EXERCISE:
Your answer should consist solely of the lines from the first line of the data through the line with "Given: Open the Effective date menu", each reproduced exactly.
[Start of Attachment]
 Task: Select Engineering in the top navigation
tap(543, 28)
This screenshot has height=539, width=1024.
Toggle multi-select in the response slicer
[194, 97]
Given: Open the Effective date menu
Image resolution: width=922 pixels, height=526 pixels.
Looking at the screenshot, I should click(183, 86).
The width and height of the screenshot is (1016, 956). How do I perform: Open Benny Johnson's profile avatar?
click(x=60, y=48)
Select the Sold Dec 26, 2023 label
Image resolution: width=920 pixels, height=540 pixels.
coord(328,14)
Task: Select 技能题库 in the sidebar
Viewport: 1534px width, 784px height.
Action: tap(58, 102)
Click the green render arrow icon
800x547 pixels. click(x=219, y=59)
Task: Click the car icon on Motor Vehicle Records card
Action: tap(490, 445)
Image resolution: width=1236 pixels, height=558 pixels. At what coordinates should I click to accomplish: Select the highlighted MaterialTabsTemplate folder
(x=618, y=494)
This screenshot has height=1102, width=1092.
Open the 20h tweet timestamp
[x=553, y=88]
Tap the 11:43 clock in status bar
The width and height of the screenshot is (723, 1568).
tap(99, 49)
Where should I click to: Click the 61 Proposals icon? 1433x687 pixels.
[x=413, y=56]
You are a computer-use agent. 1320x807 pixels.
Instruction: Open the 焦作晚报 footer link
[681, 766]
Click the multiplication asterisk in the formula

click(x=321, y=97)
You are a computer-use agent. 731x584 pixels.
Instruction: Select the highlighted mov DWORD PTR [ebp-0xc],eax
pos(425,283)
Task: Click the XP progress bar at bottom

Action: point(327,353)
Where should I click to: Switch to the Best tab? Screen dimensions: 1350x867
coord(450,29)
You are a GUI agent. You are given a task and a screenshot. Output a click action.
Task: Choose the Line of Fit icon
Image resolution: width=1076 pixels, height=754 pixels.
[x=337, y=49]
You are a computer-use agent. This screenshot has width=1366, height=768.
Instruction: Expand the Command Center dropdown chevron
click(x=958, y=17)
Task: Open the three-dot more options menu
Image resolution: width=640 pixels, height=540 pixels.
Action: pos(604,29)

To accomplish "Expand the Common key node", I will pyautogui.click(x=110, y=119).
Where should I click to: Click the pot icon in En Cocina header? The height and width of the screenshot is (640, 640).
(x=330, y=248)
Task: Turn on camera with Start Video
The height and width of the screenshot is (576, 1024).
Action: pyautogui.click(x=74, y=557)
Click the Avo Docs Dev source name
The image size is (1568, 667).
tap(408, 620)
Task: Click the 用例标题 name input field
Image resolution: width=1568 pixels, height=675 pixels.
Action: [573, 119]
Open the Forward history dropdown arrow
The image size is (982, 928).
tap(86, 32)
[End of Attachment]
WRITTEN RESPONSE:
 Task: Select Engineering in the top navigation
tap(543, 28)
This screenshot has height=539, width=1024.
Toggle multi-select in the response slicer
[194, 97]
Given: Open the Effective date menu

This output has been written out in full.